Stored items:
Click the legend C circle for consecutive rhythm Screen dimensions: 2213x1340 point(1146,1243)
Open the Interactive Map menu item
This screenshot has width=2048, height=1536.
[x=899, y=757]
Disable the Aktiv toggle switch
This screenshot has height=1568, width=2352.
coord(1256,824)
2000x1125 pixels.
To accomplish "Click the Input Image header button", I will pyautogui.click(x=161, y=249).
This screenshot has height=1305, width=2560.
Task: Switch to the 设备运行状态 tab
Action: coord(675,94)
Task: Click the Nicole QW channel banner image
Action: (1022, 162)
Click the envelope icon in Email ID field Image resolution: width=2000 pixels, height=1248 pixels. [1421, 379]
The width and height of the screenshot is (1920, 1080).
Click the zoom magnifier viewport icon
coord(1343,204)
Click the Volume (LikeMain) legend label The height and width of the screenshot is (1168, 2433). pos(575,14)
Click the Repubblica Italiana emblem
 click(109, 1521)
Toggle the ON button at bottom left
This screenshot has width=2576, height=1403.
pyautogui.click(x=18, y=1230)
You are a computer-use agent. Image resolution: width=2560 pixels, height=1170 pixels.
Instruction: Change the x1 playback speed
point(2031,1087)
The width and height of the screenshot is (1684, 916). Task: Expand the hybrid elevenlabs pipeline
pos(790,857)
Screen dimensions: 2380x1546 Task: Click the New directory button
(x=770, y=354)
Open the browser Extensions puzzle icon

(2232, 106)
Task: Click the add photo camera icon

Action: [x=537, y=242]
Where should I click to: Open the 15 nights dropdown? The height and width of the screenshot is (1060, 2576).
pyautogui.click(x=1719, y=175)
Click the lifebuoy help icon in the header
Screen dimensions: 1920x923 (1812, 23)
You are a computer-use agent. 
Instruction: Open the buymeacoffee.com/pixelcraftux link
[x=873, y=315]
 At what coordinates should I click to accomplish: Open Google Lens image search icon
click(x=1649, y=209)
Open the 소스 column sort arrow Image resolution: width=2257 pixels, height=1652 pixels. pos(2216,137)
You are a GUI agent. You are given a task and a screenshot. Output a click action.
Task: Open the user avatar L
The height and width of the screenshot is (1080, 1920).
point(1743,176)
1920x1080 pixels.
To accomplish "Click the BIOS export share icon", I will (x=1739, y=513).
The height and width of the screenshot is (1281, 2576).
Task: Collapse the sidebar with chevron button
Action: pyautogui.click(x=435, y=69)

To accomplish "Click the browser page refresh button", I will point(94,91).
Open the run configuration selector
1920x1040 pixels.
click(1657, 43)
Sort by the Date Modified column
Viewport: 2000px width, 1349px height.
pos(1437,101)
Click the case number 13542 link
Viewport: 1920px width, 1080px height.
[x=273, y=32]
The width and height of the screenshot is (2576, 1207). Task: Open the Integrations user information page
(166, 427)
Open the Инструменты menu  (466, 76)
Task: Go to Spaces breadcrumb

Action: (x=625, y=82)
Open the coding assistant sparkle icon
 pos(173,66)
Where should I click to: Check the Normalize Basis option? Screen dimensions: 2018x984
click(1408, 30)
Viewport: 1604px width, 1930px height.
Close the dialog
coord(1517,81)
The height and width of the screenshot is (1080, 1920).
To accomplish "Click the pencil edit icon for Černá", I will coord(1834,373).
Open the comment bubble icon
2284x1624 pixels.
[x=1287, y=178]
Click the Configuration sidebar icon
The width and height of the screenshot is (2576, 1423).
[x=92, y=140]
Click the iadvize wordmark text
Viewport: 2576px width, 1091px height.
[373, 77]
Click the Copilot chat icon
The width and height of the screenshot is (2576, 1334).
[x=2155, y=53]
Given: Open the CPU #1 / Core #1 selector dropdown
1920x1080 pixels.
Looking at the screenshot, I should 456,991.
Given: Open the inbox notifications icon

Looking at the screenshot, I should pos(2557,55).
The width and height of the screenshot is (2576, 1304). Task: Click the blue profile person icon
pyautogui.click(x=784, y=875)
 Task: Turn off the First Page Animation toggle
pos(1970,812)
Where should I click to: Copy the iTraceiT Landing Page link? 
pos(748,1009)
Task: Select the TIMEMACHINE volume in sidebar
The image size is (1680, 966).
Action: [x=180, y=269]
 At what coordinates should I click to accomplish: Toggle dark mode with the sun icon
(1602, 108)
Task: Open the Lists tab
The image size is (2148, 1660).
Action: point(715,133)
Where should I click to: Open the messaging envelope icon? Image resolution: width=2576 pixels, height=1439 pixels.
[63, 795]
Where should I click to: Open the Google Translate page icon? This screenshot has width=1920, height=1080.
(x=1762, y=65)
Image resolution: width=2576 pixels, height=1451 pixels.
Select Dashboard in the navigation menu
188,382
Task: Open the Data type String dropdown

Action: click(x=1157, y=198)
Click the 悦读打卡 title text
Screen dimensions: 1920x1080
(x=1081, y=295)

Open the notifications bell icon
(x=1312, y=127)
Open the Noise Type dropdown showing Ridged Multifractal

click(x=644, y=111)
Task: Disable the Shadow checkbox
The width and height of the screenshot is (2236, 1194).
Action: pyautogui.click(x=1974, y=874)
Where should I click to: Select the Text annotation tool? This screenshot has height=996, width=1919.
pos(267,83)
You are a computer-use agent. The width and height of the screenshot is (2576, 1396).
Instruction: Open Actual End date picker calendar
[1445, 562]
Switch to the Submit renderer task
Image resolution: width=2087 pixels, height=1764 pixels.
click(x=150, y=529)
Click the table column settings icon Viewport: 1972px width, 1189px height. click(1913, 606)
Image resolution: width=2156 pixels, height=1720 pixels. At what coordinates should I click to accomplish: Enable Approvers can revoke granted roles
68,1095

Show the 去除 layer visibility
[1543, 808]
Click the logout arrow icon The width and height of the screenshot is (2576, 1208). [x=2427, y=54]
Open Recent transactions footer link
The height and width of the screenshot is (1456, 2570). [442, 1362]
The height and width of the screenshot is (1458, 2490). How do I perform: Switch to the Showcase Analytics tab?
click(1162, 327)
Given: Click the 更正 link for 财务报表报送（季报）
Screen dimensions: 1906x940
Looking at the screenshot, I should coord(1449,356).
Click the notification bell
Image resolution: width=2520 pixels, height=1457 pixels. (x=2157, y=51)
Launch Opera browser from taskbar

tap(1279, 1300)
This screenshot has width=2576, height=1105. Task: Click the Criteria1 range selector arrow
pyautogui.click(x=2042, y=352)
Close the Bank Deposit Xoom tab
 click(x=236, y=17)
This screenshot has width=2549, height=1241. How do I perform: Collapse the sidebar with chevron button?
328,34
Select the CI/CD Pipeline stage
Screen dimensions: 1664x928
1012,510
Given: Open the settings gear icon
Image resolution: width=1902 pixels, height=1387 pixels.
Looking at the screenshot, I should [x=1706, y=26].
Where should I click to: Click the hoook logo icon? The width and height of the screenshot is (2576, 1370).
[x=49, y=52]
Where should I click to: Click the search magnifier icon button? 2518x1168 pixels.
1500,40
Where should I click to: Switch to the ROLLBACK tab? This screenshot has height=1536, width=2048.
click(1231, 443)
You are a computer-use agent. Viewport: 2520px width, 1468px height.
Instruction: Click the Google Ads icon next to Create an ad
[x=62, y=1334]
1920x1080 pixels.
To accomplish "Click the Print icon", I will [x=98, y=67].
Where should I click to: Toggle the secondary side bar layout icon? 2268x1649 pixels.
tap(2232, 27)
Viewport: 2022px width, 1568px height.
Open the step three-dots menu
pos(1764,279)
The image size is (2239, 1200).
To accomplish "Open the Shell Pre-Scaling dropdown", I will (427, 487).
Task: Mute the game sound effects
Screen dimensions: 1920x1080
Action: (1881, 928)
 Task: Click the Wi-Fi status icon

▶ Task statement
Count every line of the records above in which the string "agent" appears. The number alone is to be given.

▶ Exercise response
5